▶ **Task data**
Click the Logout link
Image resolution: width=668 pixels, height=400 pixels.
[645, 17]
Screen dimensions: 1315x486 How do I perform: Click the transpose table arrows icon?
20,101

▶ **Task to complete**
Produce exactly the lines from the one containing "Screen dimensions: 1315x486" through the final line of the records above, both included, and no others.

▶ **Response to the exercise**
Screen dimensions: 1315x486 How do I perform: Click the transpose table arrows icon?
20,101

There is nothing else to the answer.